Introduction from Dr Markus Reuber, editor-in-chief of Seizure
Research related Levetiracetam (LEV) has featured previously as my Editor’s Choice because this relatively recent addition to the epilepsy treatment tool kit has become a drug of first choice in many different treatment scenarios. Thanks to its wide spectrum of anticonvulsant activity, its relatively high and rapid anti-seizure effects, favorable pharmacokinetic profile, low risk of drug-drug interactions and moderate potential to cause side-effects the efficacy / tolerability balance for LEV has, arguably, looked better than for all other antiepileptic drugs. The most frequent problem with LEV (other than lack of efficacy) which causes patients to abandon treatment with LEV in my practice is mood change, increased aggression or snappiness.
Brivaracetam (BRV) has recently been made available as an add-on antiepileptic drug treatment for the treatment of focal and secondary generalised seizures in several countries around the world.
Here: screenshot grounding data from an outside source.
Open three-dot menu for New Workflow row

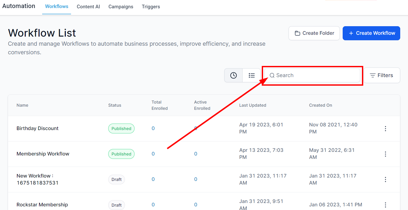click(x=385, y=179)
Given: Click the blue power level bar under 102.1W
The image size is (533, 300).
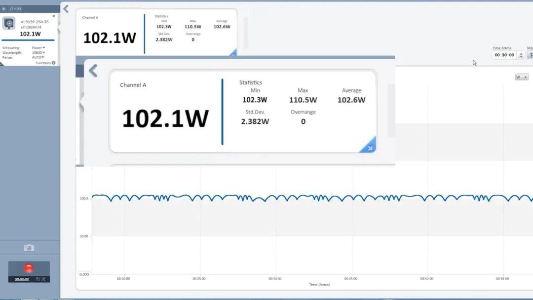Looking at the screenshot, I should pos(28,40).
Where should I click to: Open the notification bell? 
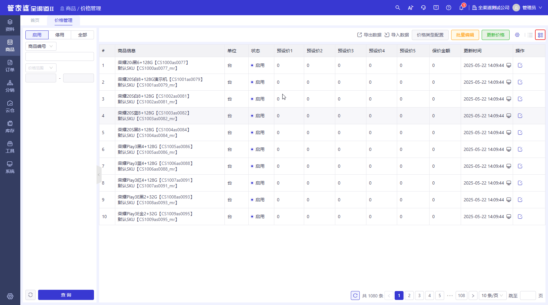click(x=461, y=8)
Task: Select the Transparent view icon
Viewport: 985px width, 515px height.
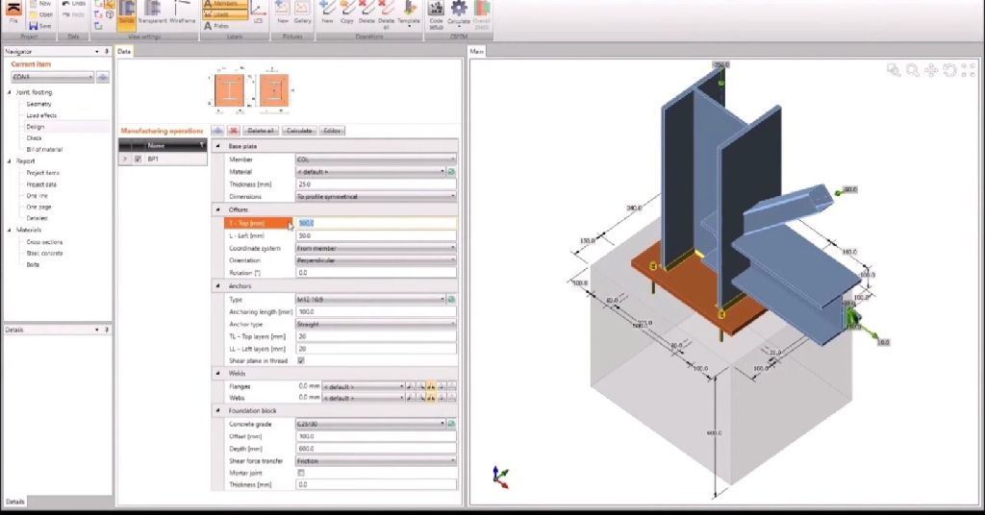Action: [152, 12]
It does not only have a similar name to Levetiracetam, as far as we know, it also uses the same mode of action: binding to synaptic vesicle protein 2a (SV2A) located in presynaptic membranes and regulating the calcium-dependent release of neurotransmitters into the synaptic gap. In this respect BRV, is a more potent drug; it binds reversibly and selectively to SV2A with a 15- to 30-fold higher affinity than LEV . However, to date it is uncertain whether this theoretically favorable pharmacological feature will translate into clinical benefits, such as greater efficacy, a more rapid onset of action, or fewer side effects than LEV. Unfortunately, sufficiently powered studies directly comparing LEV and BRV are, so far, lacking.
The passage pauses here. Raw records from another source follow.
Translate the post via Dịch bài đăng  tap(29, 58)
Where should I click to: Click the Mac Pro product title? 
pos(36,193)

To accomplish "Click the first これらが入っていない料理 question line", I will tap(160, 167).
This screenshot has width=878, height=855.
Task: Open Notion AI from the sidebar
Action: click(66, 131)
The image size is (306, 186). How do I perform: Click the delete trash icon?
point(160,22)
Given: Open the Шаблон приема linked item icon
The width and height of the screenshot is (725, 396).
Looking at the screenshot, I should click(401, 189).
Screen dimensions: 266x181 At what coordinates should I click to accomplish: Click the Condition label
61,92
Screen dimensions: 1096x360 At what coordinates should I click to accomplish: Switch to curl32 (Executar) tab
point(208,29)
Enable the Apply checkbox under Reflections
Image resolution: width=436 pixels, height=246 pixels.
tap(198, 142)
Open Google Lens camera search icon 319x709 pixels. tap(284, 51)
My editor’s choice from this issue of Seizure, the indirect comparison of the efficacy and side-effect profile of LEV and BRV by Lin et al. (2) based on 13 placebo controlled, double blinde, randomised controlled trials (RCTs) involving 1765 patients taking LEV and 1919 on BRV provides the best sort of assessment of the relative performance of these two drugs possible at the moment. Somewhat dishearteningly, the conclusion they come to is that there are no significant differences in the measured treatment outcomes between LEV and BRV. If anything LEV looks a little more effective and less likely to cause dizziness. Careful observation of outcomes of “real life” treatment with BRV (in a wider population than those meeting the recruitment criteria for RCTs) will need to demonstrate whether this drug has a important role in the routine treatment of people with epilepsy or not.
(1) Gillard M, Fuks B, Leclercq K, et al. Binding characteristics of brivaracetam, a selective, high affinity SV2A ligand in rat, mouse and human brain: relationship to anti-convulsant properties. Eur J Pharmacol 2011; 664:36-44.
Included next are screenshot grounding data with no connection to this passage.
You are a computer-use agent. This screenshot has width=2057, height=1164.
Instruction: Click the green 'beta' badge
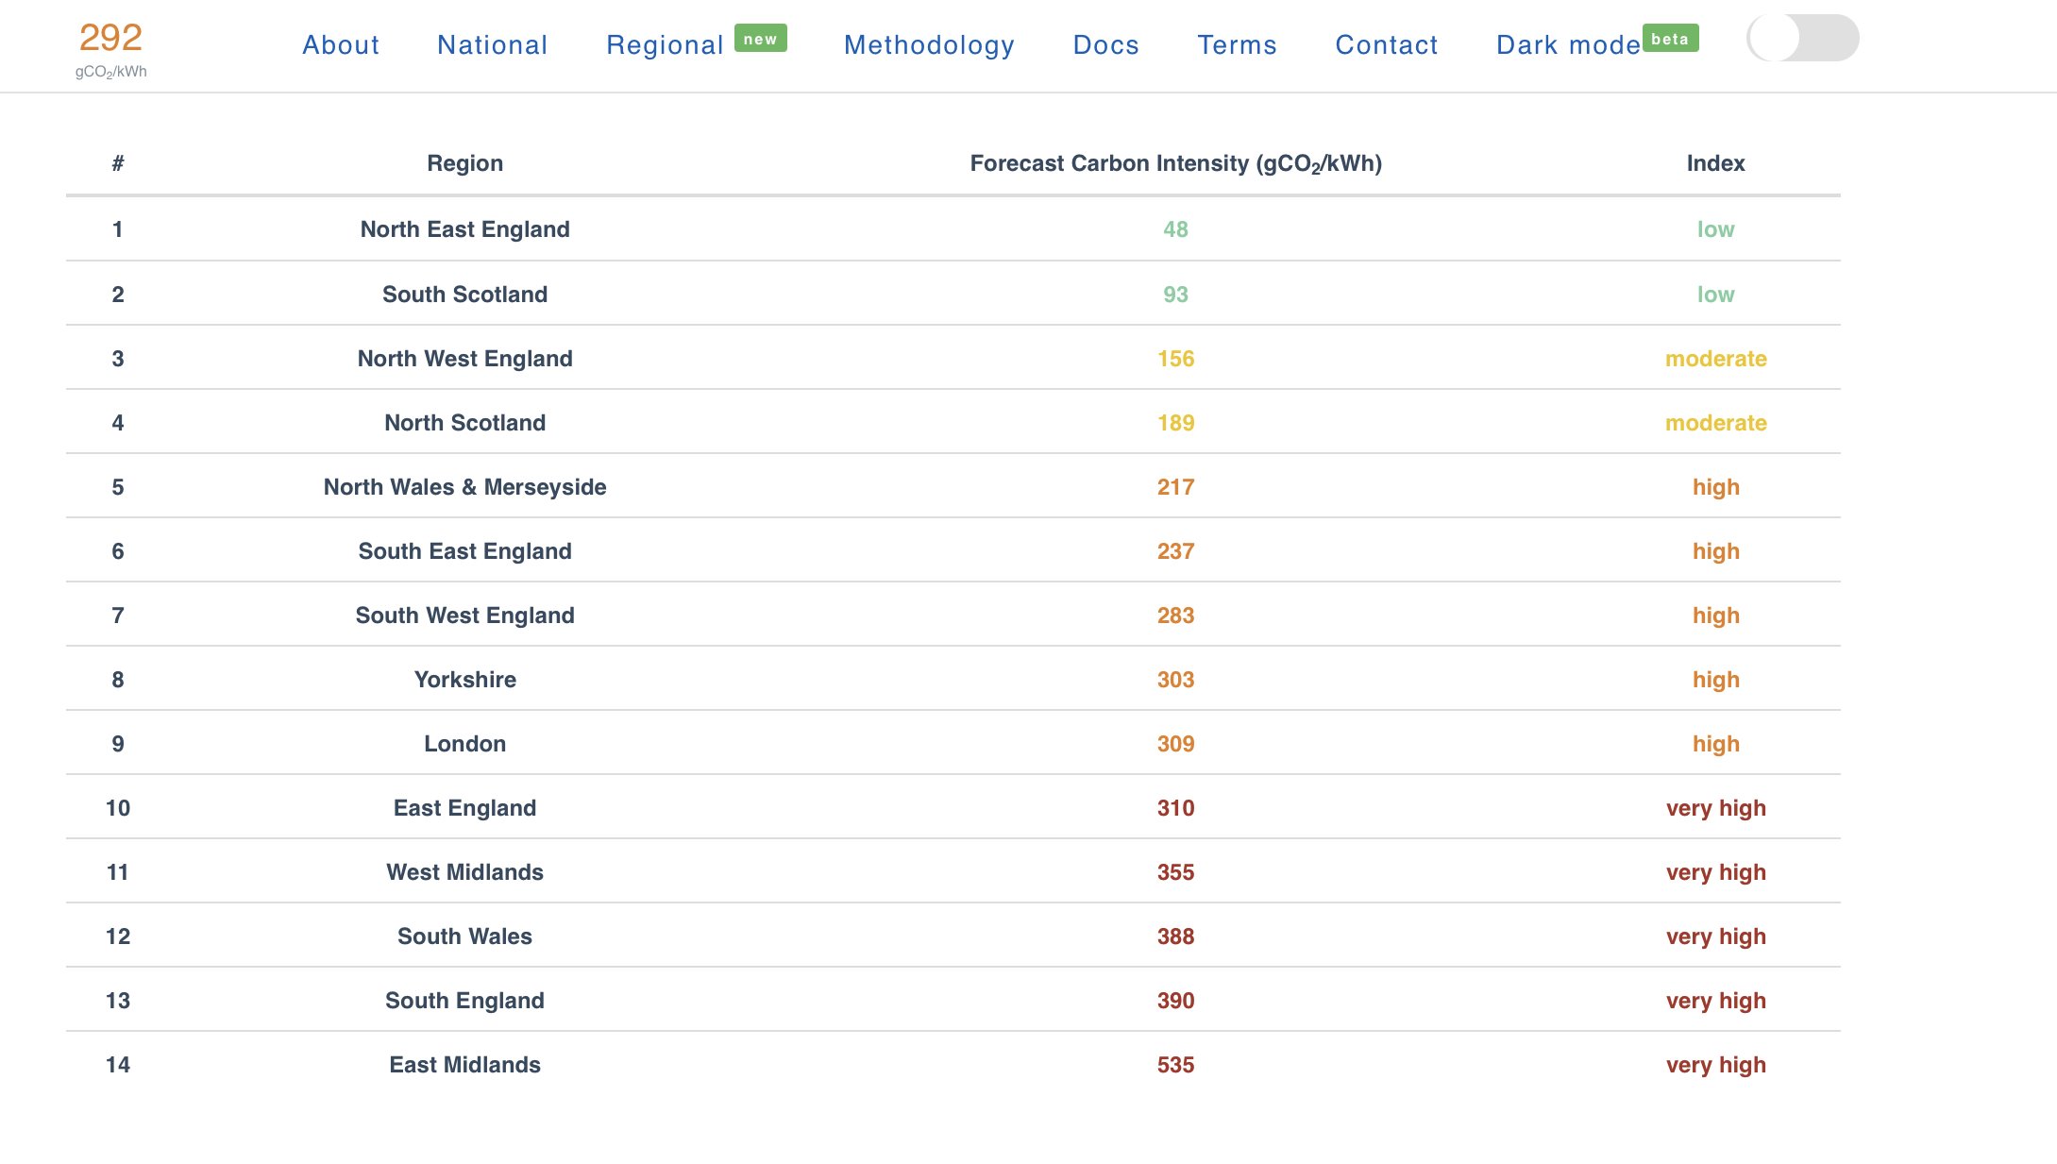tap(1670, 39)
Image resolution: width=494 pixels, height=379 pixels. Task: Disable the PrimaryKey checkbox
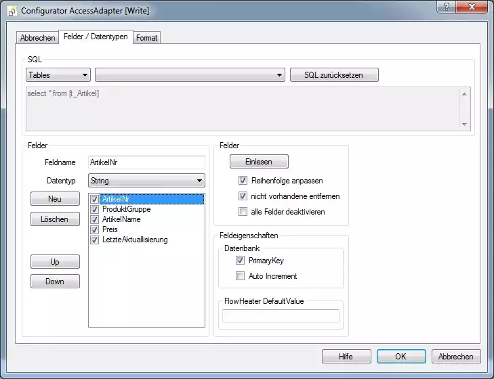pyautogui.click(x=240, y=260)

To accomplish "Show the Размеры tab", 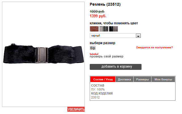I will point(142,79).
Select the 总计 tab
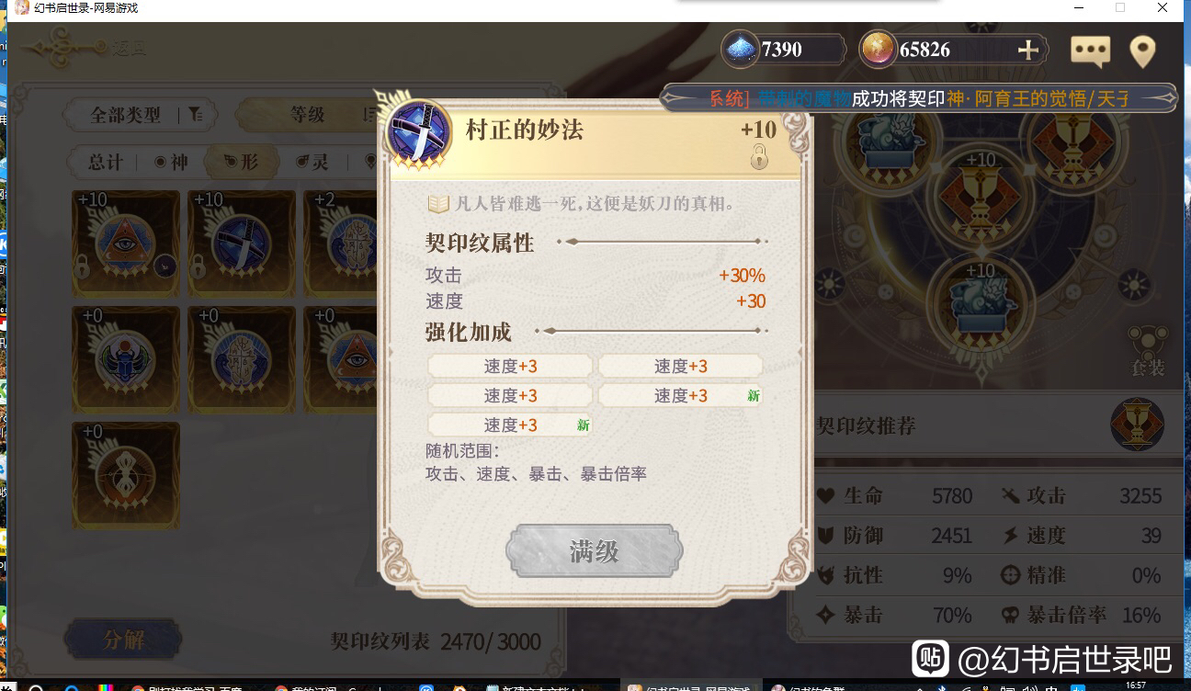Image resolution: width=1191 pixels, height=691 pixels. coord(106,162)
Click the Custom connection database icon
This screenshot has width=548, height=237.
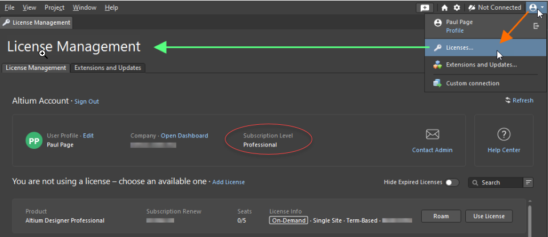[x=437, y=83]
(2) Lin Zhang, Shaoping Li, Hua Li, Zou Xiaoyi. Levetiracetam vs. brivaracetam for adults with refractory focal. seizures: A meta-analysis and indirect comparison. Seizure 2016; 39:28-33.
(3) Bucher HC, Guyatt GH, Griffith LE, et al. The results of direct and indirect treatment comparisons in meta-analysis of randomized controlled trials. J Clin Epidemiol 1997; 50:683-91.